= Roger Burlingame =

American author

William Roger Burlingame (May 7, 1889 – 1967) was a prolific author, writer, and biographer. Burlingame served as the book editor at Scribner's Magazine (1914–1926). After leaving his job at Scribner's, Burlingame authored 25 books, including biographies and works of historical non-fiction. He also wrote for The New York Times Magazine and The New York Times Book Review.

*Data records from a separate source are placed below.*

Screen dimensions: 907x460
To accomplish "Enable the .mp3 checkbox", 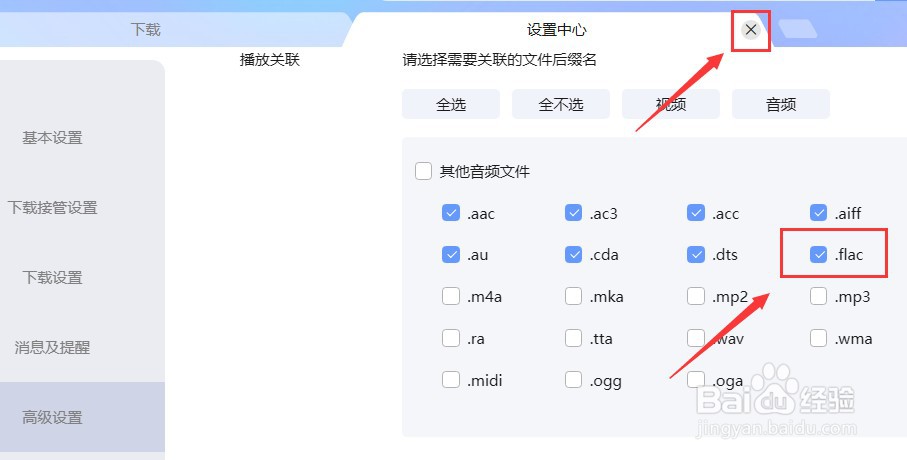I will [818, 296].
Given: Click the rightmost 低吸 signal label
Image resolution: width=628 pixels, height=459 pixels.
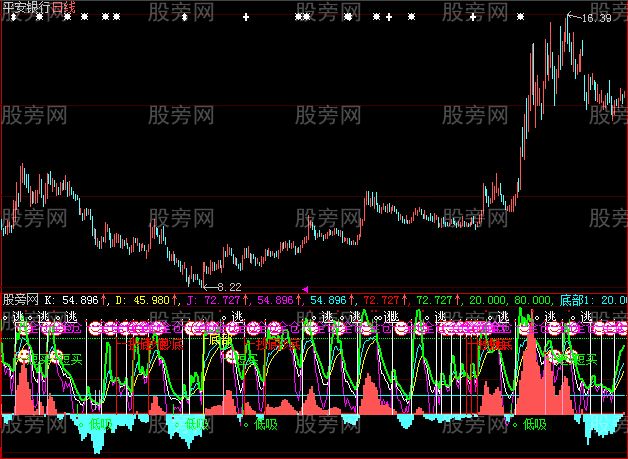Looking at the screenshot, I should [x=533, y=423].
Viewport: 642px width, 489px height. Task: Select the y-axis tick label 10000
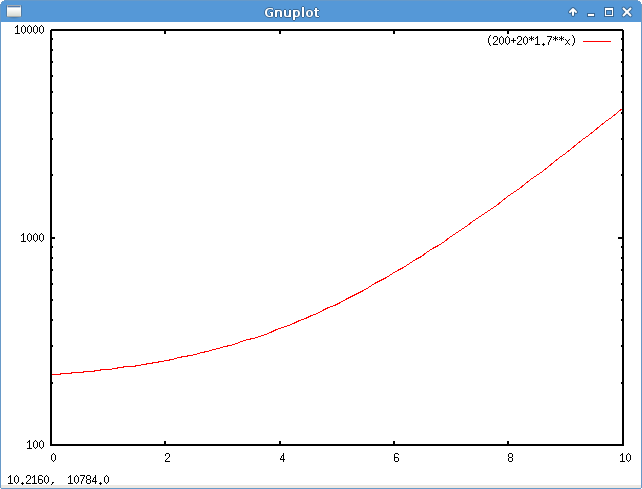coord(27,30)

==Early life, education, and career launch==

Burlingame was born in Manhattan in 1889. He graduated from Morristown School in Morristown, NJ (now Morristown-Beard School) in 1909. Burlingame then received his bachelor's degree from Harvard University in 1913. During his years at Harvard, Burlingame served as an editor of The Harvard Lampoon, a humor magazine. He was a classmate of writer John P. Marquand from Newburyport, Massachusetts, who also worked on The Lampoon.

After graduating from Harvard, Burlingame worked on the staff of The Independent, a weekly magazine published in New York City, for a year. He then joined the staff of Scribner's. Burlingame led Scribner's to sign Marquand and publish his first novel, An Unspeakable Gentleman.

==Non-fiction writing==

Burlingame's books discussed science, war, and industrial growth in the US. His biographies examined the life stories of Benjamin Franklin, Henry Ford, Alexander Graham Bell, General Billy Mitchell, journalist Elmer Davis, and cotton gin inventor Eli Whitney. Burlingame's historical works also discussed mass production and the creation of the Panama Canal.

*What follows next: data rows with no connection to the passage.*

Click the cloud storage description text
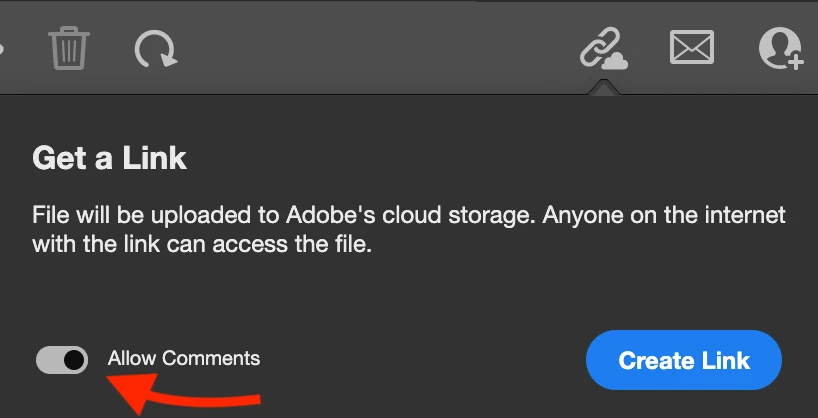818x418 pixels. [408, 230]
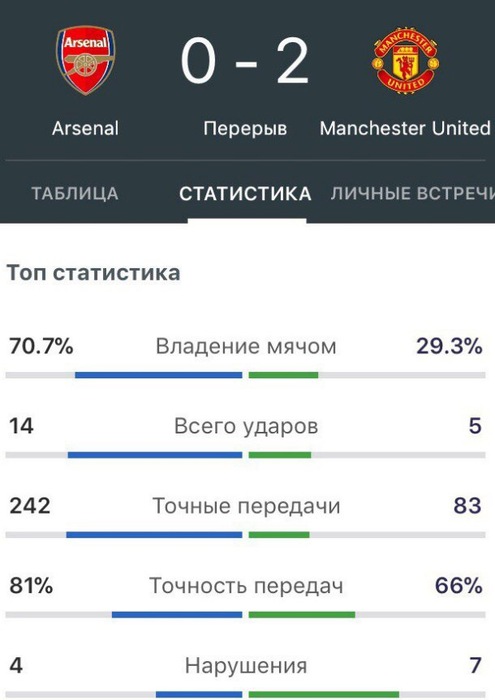
Task: Click the green pass accuracy bar
Action: [x=302, y=615]
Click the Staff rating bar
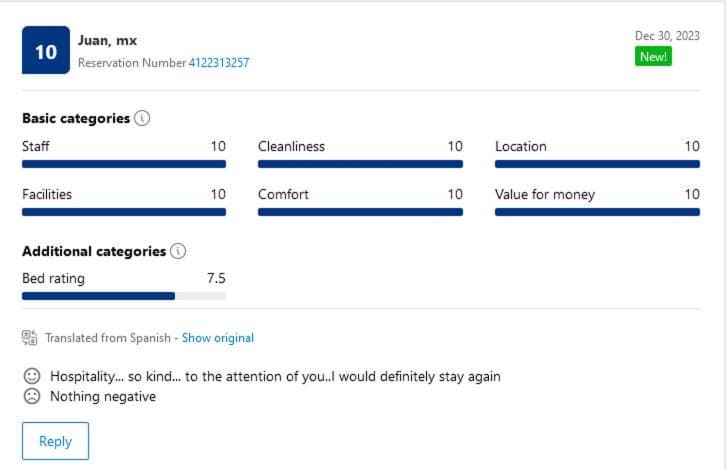The height and width of the screenshot is (470, 727). [x=124, y=164]
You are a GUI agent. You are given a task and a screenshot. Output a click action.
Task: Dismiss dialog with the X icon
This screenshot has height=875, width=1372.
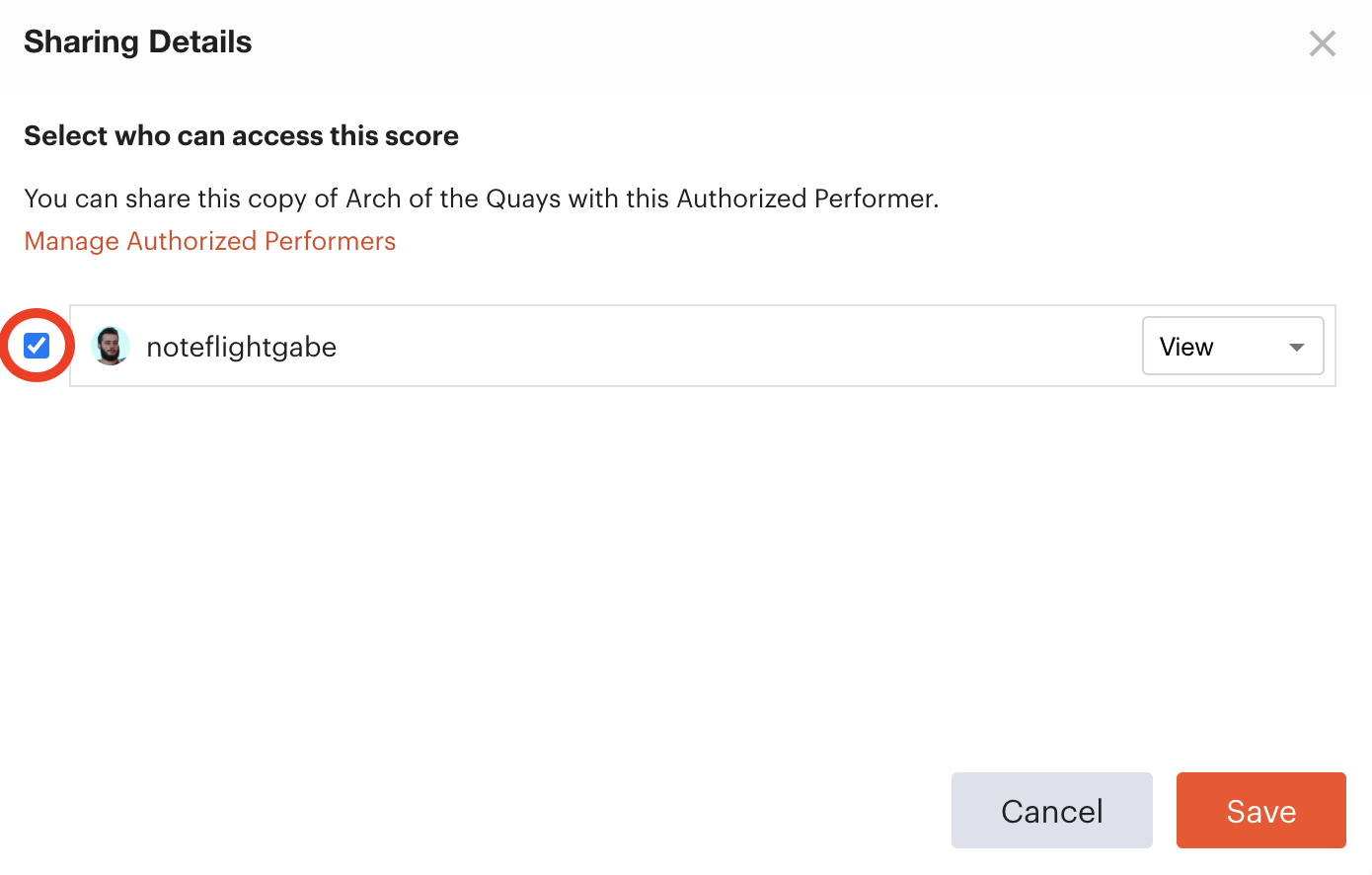pos(1322,43)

While authoring books, Burlingame taught at Barnard College in Manhattan and Massachusetts Institute of Technology in Cambridge, Massachusetts. He taught courses at Barnard College that examined American literary contributions to national characteristics and ideas.

==Military service==

Burlingame served with the American Expeditionary Forces in France during World War I. After completing officers' training in Plattsburgh, New York in 1917, he served as a lieutenant with the 308th Machine Gun Battalion of the 78th Infantry Division. The army detailed him to the American Students' Detachment at the University of Paris in 1919. During his deployment in France, Burlingame participated in the Meuse-Argonne Offensive, one of the last battles of the war.

==Family==

Burlingame married Angeline Davis on September 28, 1933. Known professionally as Ann Watkins, she worked as a literary agent and play broker. Burlingame's father, Edward Livermore Burlingame, served as the editor of Scribner's Magazine from 1887 to 1914. He then served as general editorial adviser to Scribner and Son's. Burlingame's grandfather, Anson Burlingame, helped organize the Republican Party's first operations in Massachusetts. He served as a member of the U.S. House of Representatives representing Massachusetts's 5th congressional district and then as the U.S. Minister to China.

==Legacy==

A special collection at Syracuse University in Syracuse, New York houses papers from three generations of the Burlingame family. Most of the writings in this collection come from Roger Burlingame. The writings include his manuscripts, published articles, diaries, poems, short stories, and speeches.

==Published works==
- You Too (1924)
- Susan Shane: A Story of Success (1926)
- High Thursday (1928)
- The Heir (1930)
- Peace Veterans; The Story of a Racket, and a Plea for Economy (1932)
- Cartwheels (1935)
- Three Bags Full: A Novel of New York State (1936)
- March of the Iron Men: A Social History of Union through Invention (1938)
- Engines of Democracy: Inventions and Society in Mature America (1940)
- Whittling Boy: The Story of Eli Whitney (1941)
- Victory without Peace (1944) (with Alden Stevens)
- Of Making Many Books: A Hundred years of Reading, Writing and Publishing (1946)
- Inventors Behind the Inventor (1947)
- Backgrounds of Power: The Human Story of Mass Production (1949)
- Mosquitoes in the Big Ditch: The Story of the Panama Canal (1952)
- Machines that Built America (1953)
- Henry Ford: A Great Life in Brief (1954)
- General Billy Mitchell: Champion of Air Defense (1956)
- The American Conscience (1957)
- Benjamin Franklin: The First Mr. American (1959)
- Men and Machines (1959)
- Endless Frontiers: The Story of McGraw-Hill (1959)
- I Have Known Many Worlds (1959)
- Scientists Behind the Inventors (1960)
- Don't Let Them Scare You: The Life and Times of Elmer Davis (1961)
- The Sixth Column (1962)
- Out of Silence Into Sound: The Life of Alexander Graham Bell (1964)
- Dictator Clock: 5,000 Years of Telling Time (1966)
- Benjamin Franklin, Envoy Extraordinary: The Secret Missions and Open Pleasures of Benjamin Franklin in London and Paris (1967)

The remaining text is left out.